Monday, May 7, 2007

One Pastor Too Close to the Edge?

Search Continues For Minister Missing Since April 20

The search continues for a missing minister from Kimberly. It's been more than a week since anyone saw Gary Vance. The traveling minister and building contractor was last seen Friday April 20th. Gary Vance suffers from diabetes, hypertension and kidney disease. He needs medication, and police say he won't make it much longer without it... Vance has visited churches across the southeast singing, sharing his faith and spreading the gospel. But the evangelist didn't serve on Sunday. He's been missing now for more than a week and his family is devastated….

While Vance’s wife awaits word of his whereabouts, detectives continue to track leads...The 59 year old drove to
Lincoln Friday morning April 20th for a business meeting and hasn’t been seen since…. Now friends and family are left wondering if Vance is a victim of foul play or if he left intentionally, although people who know him best can't see that.

Vance’s friend
Gary ____________ said, “It's hard to understand knowing Gary, how he could walk away."

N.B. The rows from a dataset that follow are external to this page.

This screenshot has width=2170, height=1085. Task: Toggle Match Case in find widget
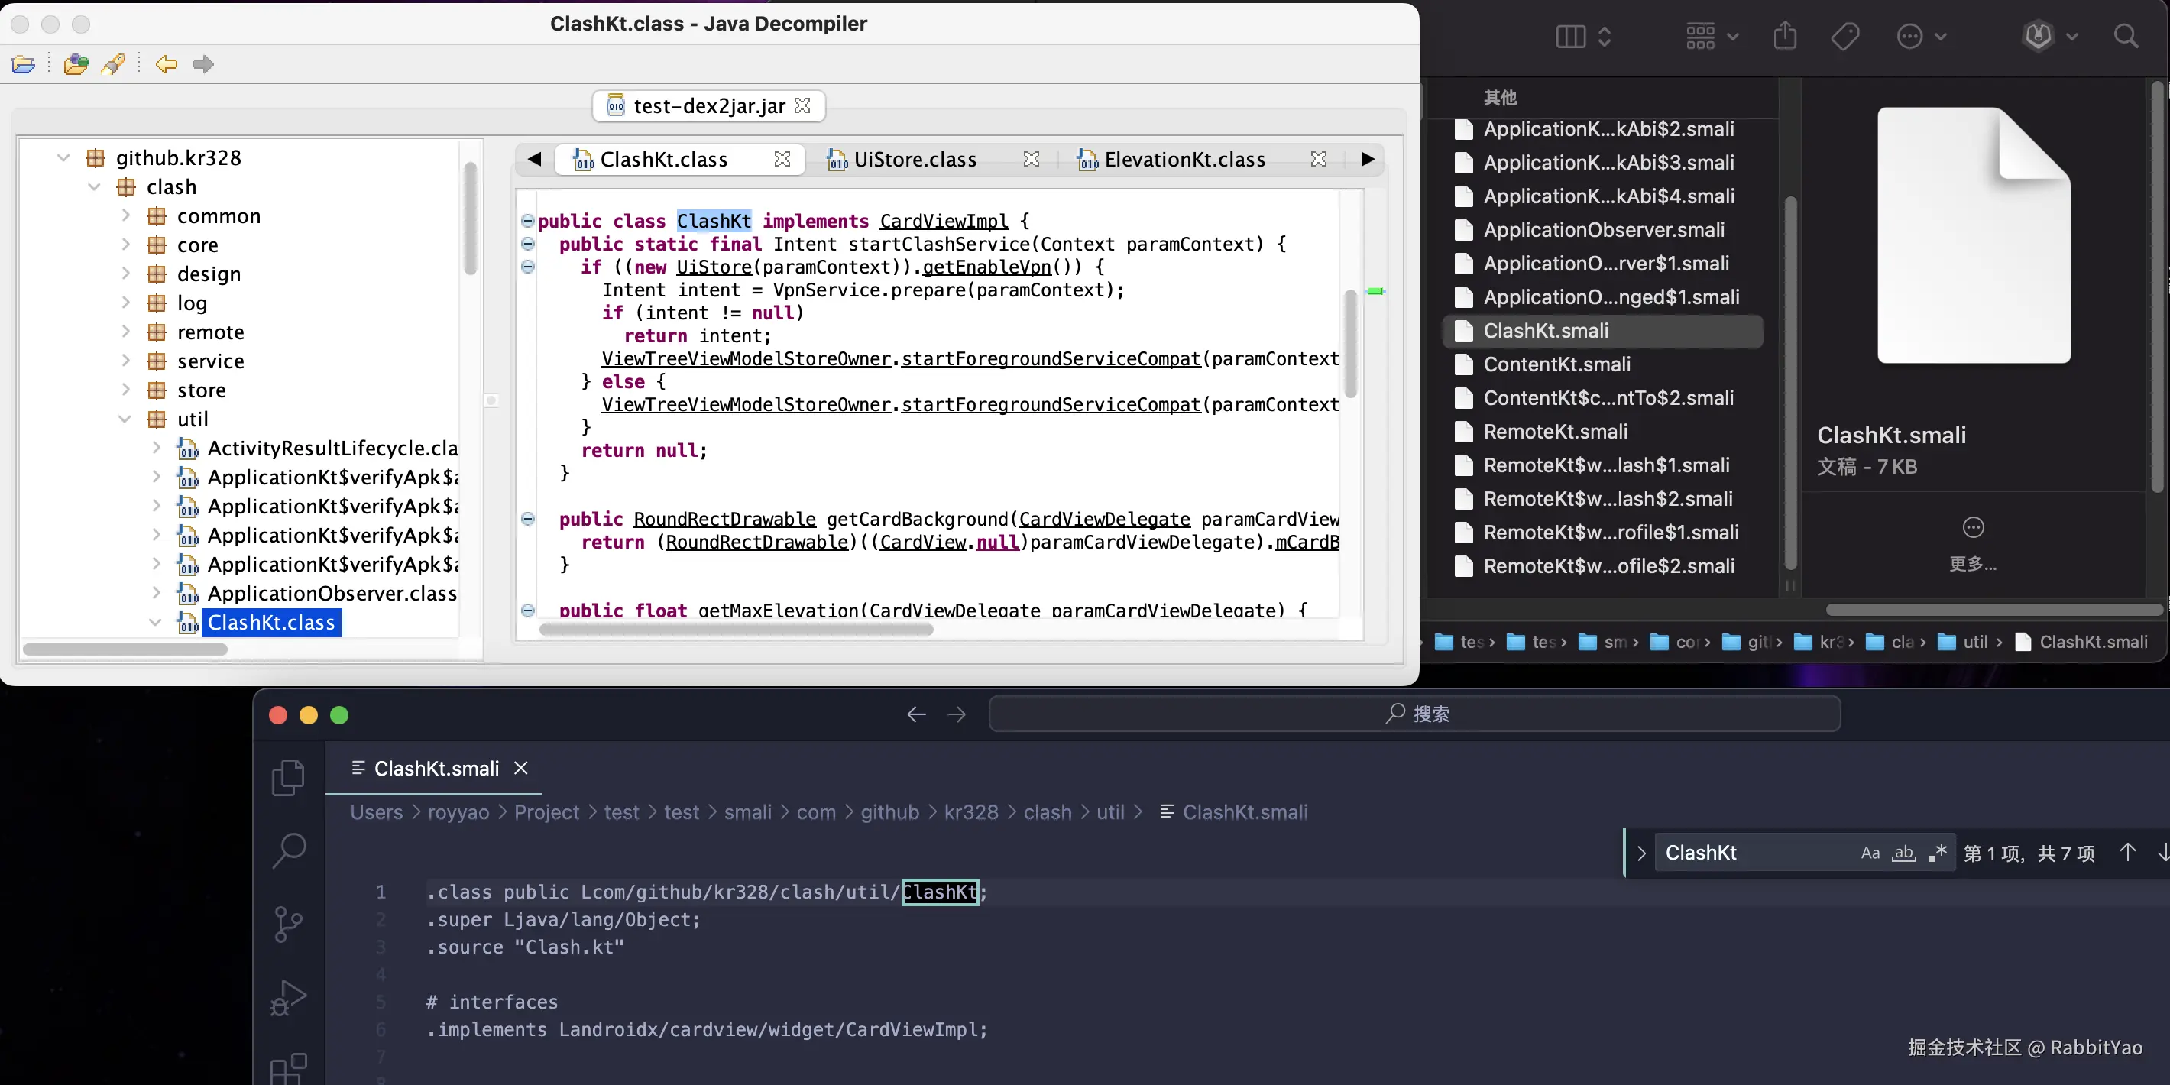pyautogui.click(x=1870, y=853)
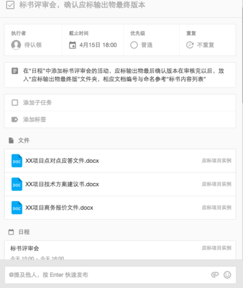Click 应标项目实例 link beside first file
Viewport: 243px width, 288px height.
216,160
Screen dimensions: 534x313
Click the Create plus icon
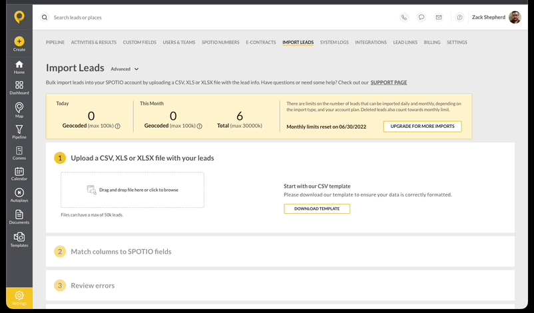(x=19, y=41)
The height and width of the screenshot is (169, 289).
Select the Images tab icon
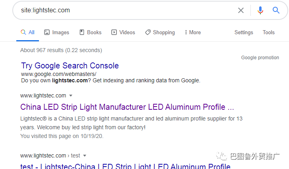[47, 32]
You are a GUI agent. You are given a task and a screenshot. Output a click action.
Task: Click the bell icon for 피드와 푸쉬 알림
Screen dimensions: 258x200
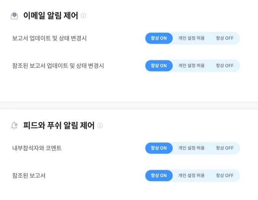(x=14, y=125)

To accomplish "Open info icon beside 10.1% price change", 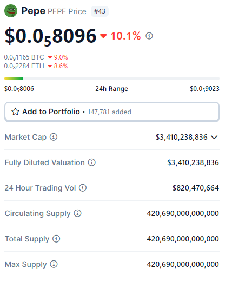I will point(149,36).
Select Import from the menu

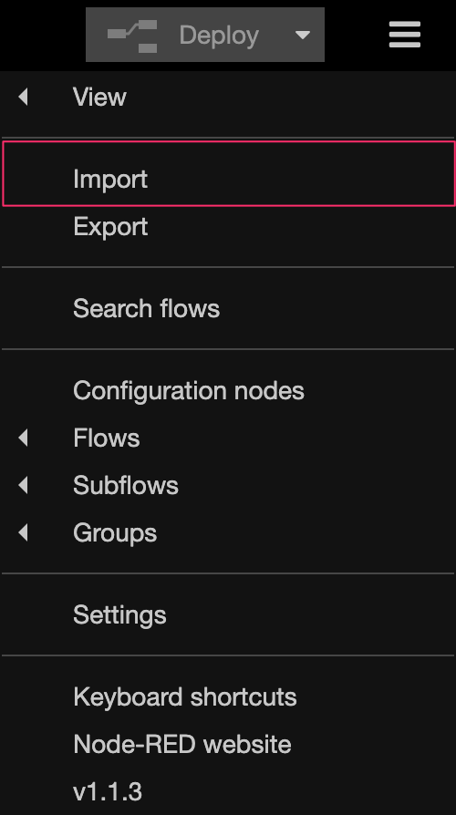coord(228,179)
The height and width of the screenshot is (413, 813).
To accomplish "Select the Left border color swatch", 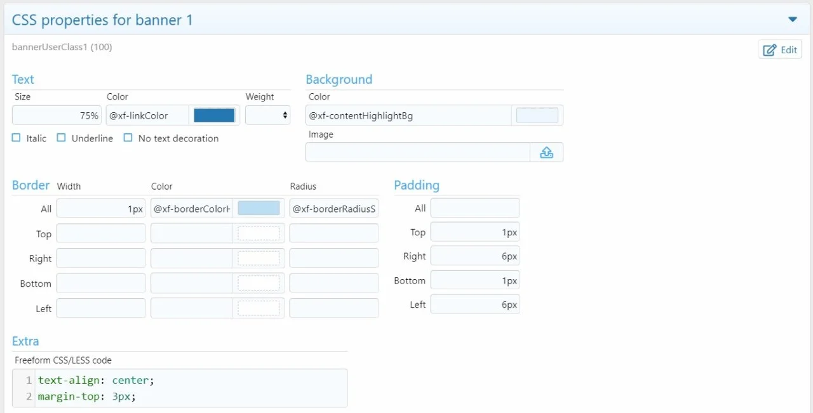I will pos(259,308).

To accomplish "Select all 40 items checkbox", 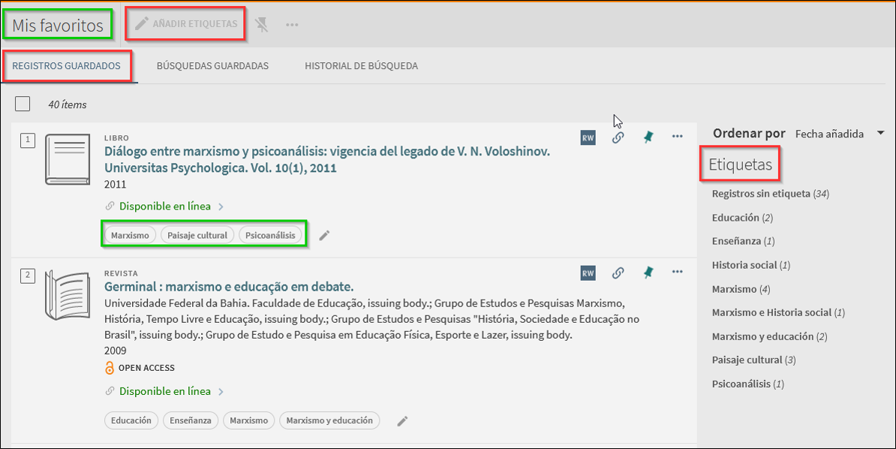I will (x=23, y=104).
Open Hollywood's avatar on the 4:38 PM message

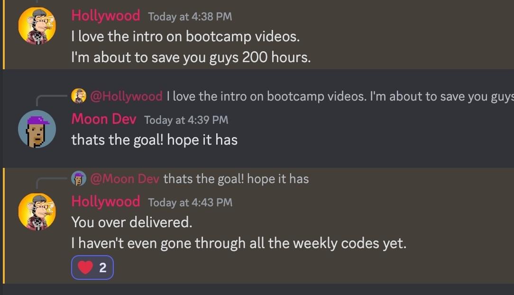(x=37, y=26)
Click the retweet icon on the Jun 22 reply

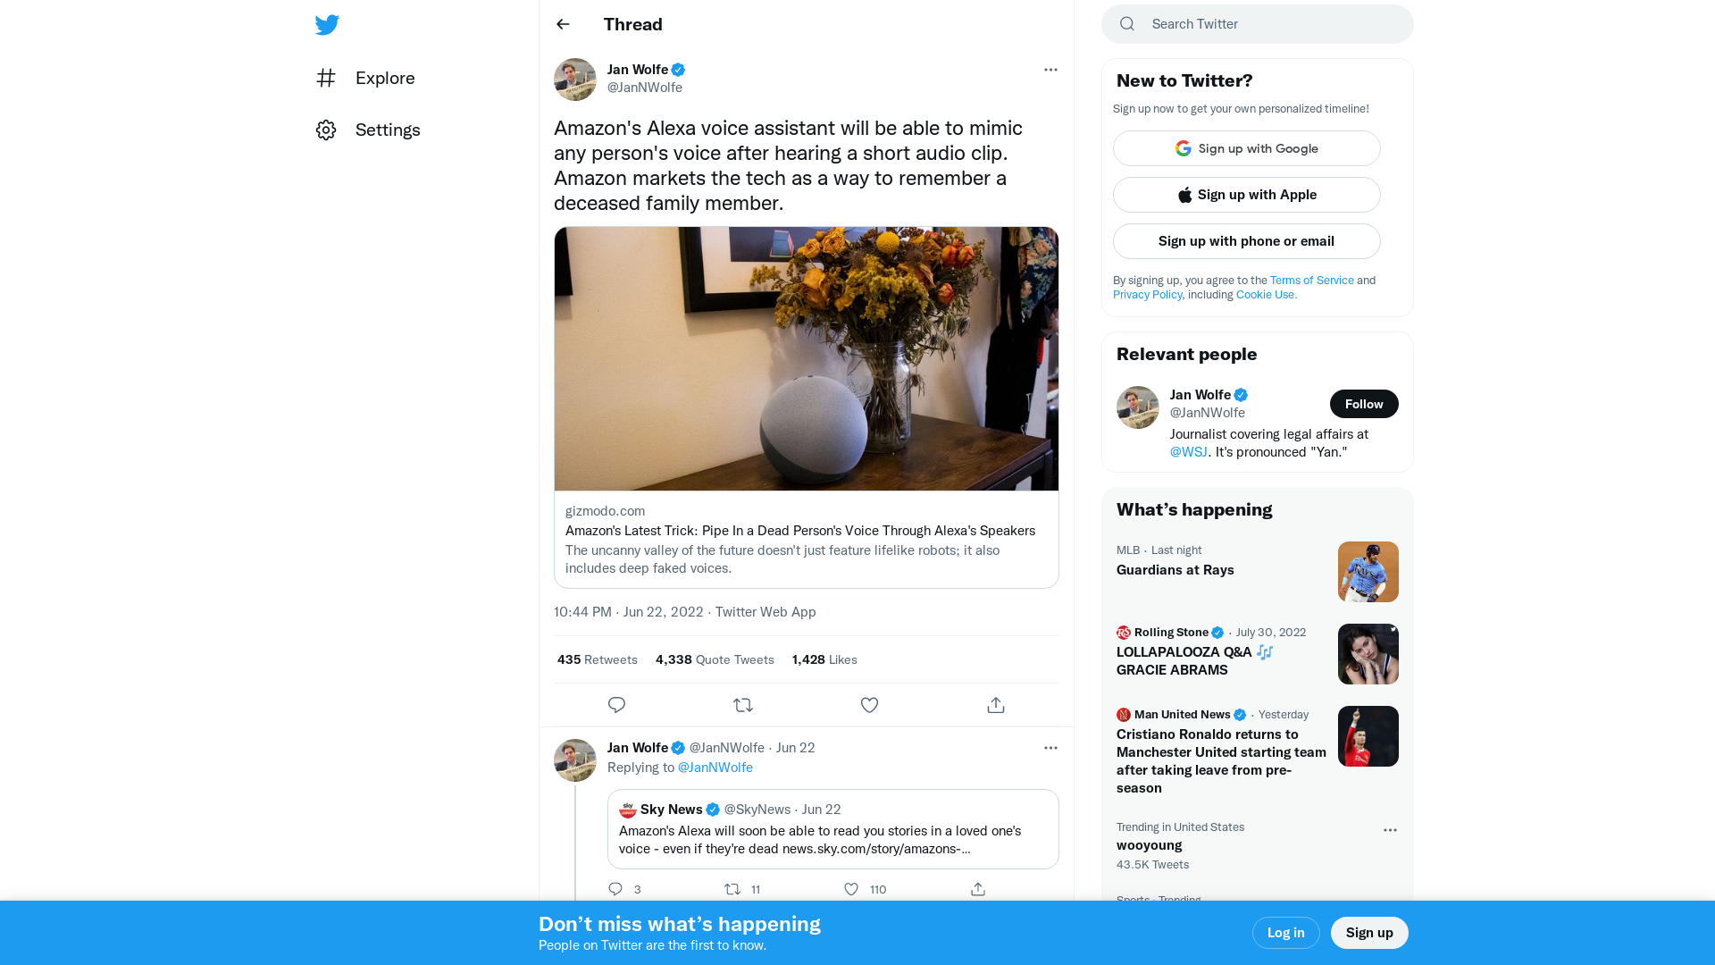point(732,889)
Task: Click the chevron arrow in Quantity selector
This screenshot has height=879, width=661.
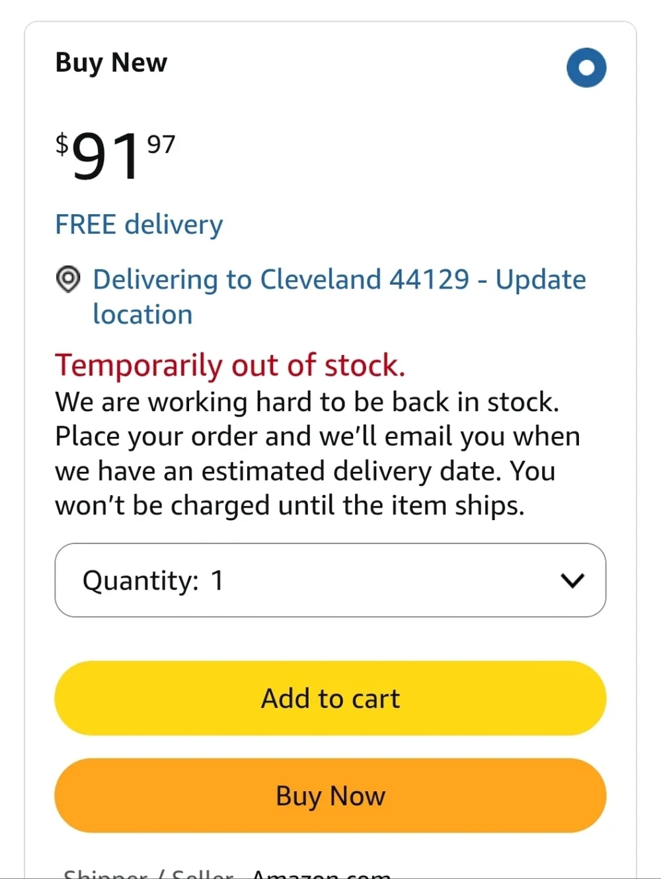Action: [572, 580]
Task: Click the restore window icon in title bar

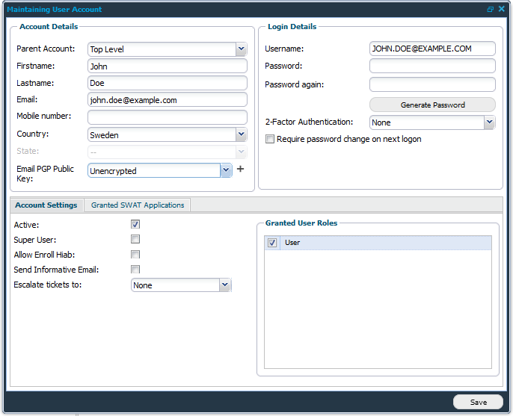Action: click(x=491, y=10)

Article published May 3, 2007 (Stephanie Taylor, staff writer, Tuscaloosa News)

Police say missing preacher went to
Las Vegas

Police have closed the case of the missing preacher whose SUV was found in
Tuscaloosa on Friday, believing he went to Las Vegas of his own accord. Kimberly Police investigators believe that Gary Vance, 59, is in no danger. They closed the case Wednesday.

“Everything points to him having left on his own," said Sgt. Bill Isbell, the Kimberly Police Department investigator assigned to the case…. Vance’s 2004 Chevrolet TrailBlazer was found a week later in the parking lot of the Wal-Mart on Skyland Boulevard, covered with a tarp. Store videotape showed Vance leaving the parking lot in a taxi. Isbell interviewed the cab driver, who recognized Vance from a photograph and said he had taken Vance to the Greyhound bus station downtown.

A woman at the Greyhound station said she was “75 to 80 percent sure" that Vance was the man to whom she sold a ticket to Las Vegas.…


It's Monday morning and somewhere in America there is at least one or two ministers who are wondering if they should hang in there or just call it quits.

Dean Hoge and Jacqueline Wenger's recently published finding from their study of pastors who leave the ministry revealed that in all five denominational groups, the top motivating factors for leaving were the same. Pastors reported:

“I felt drained by demands.”
“I felt lonely and isolated.”
“I did not feel supported by denominational officials.”
“I felt bored and constrained.”

(Dean Hoge and Jacqueline Wenger's book, Pastors in Transition, is part of the Lilly Endowment's Pulpit and Pew research project on the state of pastoral ministry)

Flip those concerns over and you may find you're on the road back from the edge.

1) Feeling drained by the demands? Learn to say "No." Work with your leadership team to set healthy boundaries. Prioritize. Delegate.

2) Feeling lonely and isolated? Reach out to two other pastors in your area (whether or not they're in your denominational camp) and buy them lunch. Explore the possibility of connecting at least once each month. Call an old classmate from your religion department days. And don't be reluctanct to seek out a Christian counselor.

3) Feeling lack of support from your denominational officials? Let them know. Express your willingness/desire for a greater level of engagement and find a way to connect (the trick is to do that without increasing the demands ... see #1)

4) Feeling bored and constrained? It the goal you're pursuing big enough? Do you have a God-sized dream that keeps you running? "I am bringing all my energies to bear on this one thing; forgetting what is behind.and looking forward to what lies ahead." Philippians 3:13

It's Monday. Read a book. Take a walk. Just don't hop a bus for Vegas!